Akutagawa sentait une étrange atmosphère provenir de cette maison, et cela l'inquiétait. Évidement, il était conscient que Chuuya y était très probablement retenu prisonnier, mais une odeur de criminalité rodait autour d'eux et ça n'avait définitivement rien à voir avec le rouquin.

Il ravala tant bien que mal sa salive et suivit son amant monter les marches une par une dans le plus grand calme.
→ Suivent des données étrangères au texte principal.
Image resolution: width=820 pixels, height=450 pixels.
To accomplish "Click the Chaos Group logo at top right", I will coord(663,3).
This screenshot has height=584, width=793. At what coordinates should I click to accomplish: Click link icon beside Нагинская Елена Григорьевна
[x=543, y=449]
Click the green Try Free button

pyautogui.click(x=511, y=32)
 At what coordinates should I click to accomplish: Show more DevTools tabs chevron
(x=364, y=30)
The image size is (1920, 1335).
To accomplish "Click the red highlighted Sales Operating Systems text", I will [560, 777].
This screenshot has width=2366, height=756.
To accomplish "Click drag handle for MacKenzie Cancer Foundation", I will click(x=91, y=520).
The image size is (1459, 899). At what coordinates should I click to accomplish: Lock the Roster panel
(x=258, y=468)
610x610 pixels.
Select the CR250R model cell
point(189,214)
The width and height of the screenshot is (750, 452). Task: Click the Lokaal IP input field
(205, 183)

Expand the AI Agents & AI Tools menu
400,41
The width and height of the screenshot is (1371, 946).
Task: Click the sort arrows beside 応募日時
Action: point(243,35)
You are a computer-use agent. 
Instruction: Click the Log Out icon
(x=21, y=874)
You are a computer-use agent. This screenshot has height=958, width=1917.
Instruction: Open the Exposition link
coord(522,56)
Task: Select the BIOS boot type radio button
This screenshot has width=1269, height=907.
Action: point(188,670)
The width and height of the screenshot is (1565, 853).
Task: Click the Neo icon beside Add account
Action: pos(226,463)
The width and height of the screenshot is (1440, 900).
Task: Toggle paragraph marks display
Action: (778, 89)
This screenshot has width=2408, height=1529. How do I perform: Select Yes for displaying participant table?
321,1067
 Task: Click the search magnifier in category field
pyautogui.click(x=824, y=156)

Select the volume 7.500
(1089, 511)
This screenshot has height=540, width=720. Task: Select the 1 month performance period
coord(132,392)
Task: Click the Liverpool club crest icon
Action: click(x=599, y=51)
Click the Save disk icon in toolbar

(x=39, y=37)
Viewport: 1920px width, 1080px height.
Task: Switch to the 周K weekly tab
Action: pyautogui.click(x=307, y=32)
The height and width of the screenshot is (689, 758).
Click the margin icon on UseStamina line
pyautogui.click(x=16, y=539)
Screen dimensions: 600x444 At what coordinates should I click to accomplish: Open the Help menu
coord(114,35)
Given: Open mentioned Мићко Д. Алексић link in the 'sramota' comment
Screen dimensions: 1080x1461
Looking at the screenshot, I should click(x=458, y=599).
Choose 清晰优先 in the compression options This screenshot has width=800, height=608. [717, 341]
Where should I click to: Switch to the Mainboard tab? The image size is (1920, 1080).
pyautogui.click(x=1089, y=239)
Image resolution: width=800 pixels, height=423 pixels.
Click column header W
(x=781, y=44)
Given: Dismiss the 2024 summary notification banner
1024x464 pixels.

En arrivant sur le palier du dessus, leur respiration se coupa nette. Un homme se tenait droit devant eux et les regardait avec sourire aux lèvres qui lui remontait jusqu'aux oreilles. Ce n'était pas la personne qui passait régulièrement par le deuxième étage, il était bien plus grand et maigre. Vêtu d'une simple chemise blanche assortie à un pantalon large de même couleur et d'une longue cape noire, il exhalait une aura glaçante. Autant que sa chapka qu'il portait si bien, alors qu'il était à l'intérieur d'une maison parfaitement chauffée. Peut-être ne voulait-il pas dénigrer sa potentielle nationalité russe et souhaitait la montrer à tous ?

Et, enfin, tel le froid sibérien gelant les joues de ses passagers, il s'approcha des deux garçons.

Il leur fit une impeccable révérence et se releva dans une douceur extrême. Après un minime silence il leur adressa enfin la parole.

__ Salutation chère vous.

Pas de réponses, il continua.

__ Je suppose que vous êtes Atsushi et Akutagawa ?

Toujours rien, le silence ne semblait pas lui déplaire, même au contraire.

__ Pour ma part, je suis Fiodor Dostoïevski, enchanté.